Читаем Завет воды полностью

Большая Аммачи случайно стала свидетельницей, как Благочестивая Коччамма заказывала Элси свой портрет («маслом, как у Раджи Рави Вармы»). Элси нерешительно возражала. Возможно, когда-нибудь позже. И вежливо добавила, что, она уверена, Благочестивая Коччамма понимает три важные вещи: художник волен изобразить ее так, как посчитает нужным, модель не увидит работу до тех пор, пока та не будет закончена, и портрет будет принадлежать Элси независимо от того, кто его заказал. С каждым ее словом челюсть у Благочестивой Коччаммы отвисала все ниже. И только присутствие Большой Аммачи удерживало женщину от резкого ответа. С лицом, багровым от гнева, дама возмущенно удалилась.

Случайно или намеренно, но задушевные разговоры между Лиззи и Элси приводят к тому, что первой моделью становится Лиззи. Филипос жалеет, что не может слышать их долгие беседы. Он отмечает, что Лиззи уже две недели как ночует в Парамбиле, но прежде не задумывался об этом, пока Мастер Прогресса не сообщает, что Кора сбежал. Кредитор обнаружил, что Кора подделал документы на землю, которую предложил в залог, оригиналы находятся у другого кредитора, и тот кредит тоже просрочен.

— Может, бегство и вправду лучший выход, — вздыхает Мастер.

Филипос изумлен тем, что на лице Лиззи не дрогнул ни один мускул. Она ни слова никому не сказала, и никто не поставил ей это в вину. Ровно в тот день, когда становится известно об исчезновении Коры, Филипос получает возможность первым увидеть Портрет Лиззи; на картине видны и самообладание Лиззи, ее спокойствие и хладнокровие, но при этом очевидно, что Парамбиль — это ее дом. А еще Филипос с потрясением обнаруживает на портрете то, чего не замечал в самой модели живьем, — гнев Лиззи, несомненно связанный с дурацкой историей, в которую впутался Кора. Когда Филипос стоит перед картиной, в комнату заходит Лиззи посмотреть на готовую работу, она замирает перед ней так надолго, что Филипосу становится неловко. Они с Элси потихоньку выходят. Когда Лиззи наконец появляется на пороге студии, лицо ее светится новой решимостью. Она молча нежно обнимает Элси, кивает Филипосу, а потом отправляется к себе домой.

Семья никогда больше не увидит ее вновь. На следующее утро они узнали, что ночью Лиззи исчезла. Большая Аммачи убита горем — она потеряла дочь.

— Я сказала, что она может остаться у нас навсегда. Что здесь ее дом. Она не попрощалась со мной, потому что не могла соврать про то, куда направляется. Думаю, она поняла, что ее долг быть с ним, где бы он ни скрывался.

Элси рыдает, решив, что именно портрет каким-то образом спровоцировал бегство Лиззи.

— Если это и так, — утешает Филипос, — то по лучшей из причин.
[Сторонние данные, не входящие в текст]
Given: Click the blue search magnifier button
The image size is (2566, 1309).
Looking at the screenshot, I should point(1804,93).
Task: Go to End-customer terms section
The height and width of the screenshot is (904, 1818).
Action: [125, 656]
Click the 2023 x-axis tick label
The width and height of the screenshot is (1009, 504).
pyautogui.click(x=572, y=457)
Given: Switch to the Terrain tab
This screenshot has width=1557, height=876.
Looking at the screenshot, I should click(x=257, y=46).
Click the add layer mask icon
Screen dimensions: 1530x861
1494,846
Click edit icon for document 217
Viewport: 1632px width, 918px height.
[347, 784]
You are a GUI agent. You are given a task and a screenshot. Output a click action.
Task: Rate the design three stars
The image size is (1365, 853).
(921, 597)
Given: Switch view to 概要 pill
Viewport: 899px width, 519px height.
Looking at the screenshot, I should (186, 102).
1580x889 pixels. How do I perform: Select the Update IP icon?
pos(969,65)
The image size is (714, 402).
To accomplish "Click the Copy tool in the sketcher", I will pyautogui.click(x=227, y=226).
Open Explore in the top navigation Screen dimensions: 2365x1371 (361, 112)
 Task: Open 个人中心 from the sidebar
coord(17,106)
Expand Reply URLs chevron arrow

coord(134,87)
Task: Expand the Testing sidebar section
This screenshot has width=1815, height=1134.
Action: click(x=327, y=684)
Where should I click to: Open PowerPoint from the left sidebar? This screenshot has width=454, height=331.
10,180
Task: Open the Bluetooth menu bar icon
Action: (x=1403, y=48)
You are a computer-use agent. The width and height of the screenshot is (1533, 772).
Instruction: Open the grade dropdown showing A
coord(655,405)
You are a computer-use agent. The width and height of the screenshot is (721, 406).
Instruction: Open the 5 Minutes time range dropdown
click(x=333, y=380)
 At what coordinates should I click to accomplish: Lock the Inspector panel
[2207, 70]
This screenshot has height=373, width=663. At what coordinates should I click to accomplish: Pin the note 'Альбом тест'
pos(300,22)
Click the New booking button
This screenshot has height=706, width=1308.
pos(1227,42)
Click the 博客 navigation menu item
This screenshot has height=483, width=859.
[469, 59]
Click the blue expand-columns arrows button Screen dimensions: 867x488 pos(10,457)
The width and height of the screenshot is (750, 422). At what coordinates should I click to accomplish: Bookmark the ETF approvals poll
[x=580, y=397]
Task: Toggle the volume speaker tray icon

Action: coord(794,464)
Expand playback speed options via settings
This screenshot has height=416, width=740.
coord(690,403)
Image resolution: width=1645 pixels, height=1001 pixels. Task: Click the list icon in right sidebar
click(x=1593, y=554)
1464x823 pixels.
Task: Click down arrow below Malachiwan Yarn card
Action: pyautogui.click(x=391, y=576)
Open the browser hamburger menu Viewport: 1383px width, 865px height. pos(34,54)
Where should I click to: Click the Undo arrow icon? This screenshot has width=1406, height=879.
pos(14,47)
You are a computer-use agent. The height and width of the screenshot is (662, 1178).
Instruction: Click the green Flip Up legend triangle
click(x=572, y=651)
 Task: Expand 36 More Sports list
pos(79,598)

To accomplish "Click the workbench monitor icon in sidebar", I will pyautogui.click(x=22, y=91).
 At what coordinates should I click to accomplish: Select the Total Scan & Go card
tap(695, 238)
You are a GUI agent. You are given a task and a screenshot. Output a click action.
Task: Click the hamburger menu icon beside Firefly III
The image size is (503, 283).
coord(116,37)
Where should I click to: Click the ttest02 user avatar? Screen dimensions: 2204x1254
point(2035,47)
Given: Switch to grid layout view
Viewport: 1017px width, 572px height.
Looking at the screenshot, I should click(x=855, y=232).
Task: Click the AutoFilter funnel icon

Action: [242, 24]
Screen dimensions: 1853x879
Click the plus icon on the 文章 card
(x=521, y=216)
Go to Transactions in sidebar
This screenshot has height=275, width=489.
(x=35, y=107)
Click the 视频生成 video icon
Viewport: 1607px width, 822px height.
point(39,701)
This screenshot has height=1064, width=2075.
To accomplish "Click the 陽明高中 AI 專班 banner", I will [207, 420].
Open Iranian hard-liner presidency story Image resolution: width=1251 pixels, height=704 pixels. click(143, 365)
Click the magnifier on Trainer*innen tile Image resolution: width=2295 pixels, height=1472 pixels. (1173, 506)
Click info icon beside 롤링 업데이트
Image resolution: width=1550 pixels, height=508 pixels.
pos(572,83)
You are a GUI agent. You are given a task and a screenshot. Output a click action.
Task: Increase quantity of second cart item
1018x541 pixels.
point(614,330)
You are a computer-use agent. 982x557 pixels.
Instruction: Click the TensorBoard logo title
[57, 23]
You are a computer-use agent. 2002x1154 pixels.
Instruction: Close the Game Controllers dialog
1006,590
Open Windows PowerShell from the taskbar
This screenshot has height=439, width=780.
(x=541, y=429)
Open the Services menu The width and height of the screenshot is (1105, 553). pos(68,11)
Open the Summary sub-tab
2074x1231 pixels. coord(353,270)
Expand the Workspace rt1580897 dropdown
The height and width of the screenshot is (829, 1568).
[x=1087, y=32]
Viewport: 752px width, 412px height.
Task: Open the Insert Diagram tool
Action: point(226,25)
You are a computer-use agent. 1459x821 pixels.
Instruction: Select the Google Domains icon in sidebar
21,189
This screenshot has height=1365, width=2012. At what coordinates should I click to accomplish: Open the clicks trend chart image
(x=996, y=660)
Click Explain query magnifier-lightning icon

Думаю, в твоей работе Лиззи впервые увидела себя по-настоящему, увидела собственную силу. Она давно знала, что Кора не в состоянии наладить свою жизнь и надежно обеспечить ее. Да, она могла бы остаться здесь. Но она выбрала пойти к Коре по одной-единственной причине: не для того, чтобы быть послушной женой, нет, Лиззи решила взять бразды правления в свои руки, стать главой семьи. Кора будет бесконечно благодарен, он согласится на ее условия или пропадет навсегда. И все благодаря твоему портрету.

Элси слушает, изумленно вытаращив глаза:

— Это одна из твоих «не-художественностей»?

— Нет. Это лишь истина, которую ты смогла увидеть. Неужели сама не замечаешь? А для меня вот абсолютно ясно. Ты забываешь, я тебе уже позировал. Поверь, подобный опыт дает модели глубокое видение того, кем она на самом деле является.

После ухода Лиззи родственники потянулись вереницей — взглянуть на ее портрет. Филипос наблюдает, что они ведут себя точно так же, как и Большая Аммачи, — надолго замирают, вовлеченные в безмолвный диалог не только с изображением, но и с самими собой, и выходят подавленными. Возможно, портрет помогает каждому смириться с исчезновением Лиззи. Но одновременно заставляет понять то, что Филипос уже давно знает: Элси — художник самого высокого полета. Не как Раджа Рави Варма, а гораздо лучше, Элси — художник со своим собственным взглядом. На фоне портретов Элси работы Рави Вармы выглядят плоскими и безжизненными, несмотря на всю их театральную красочность.


Однажды в июне того же года Филипос нарушает вечернюю тишину радостным воплем, который собирает домочадцев около радио:

— Неру на свободе! После девятисот шестидесяти трех дней в тюрьме! Британцы признали, что все кончено.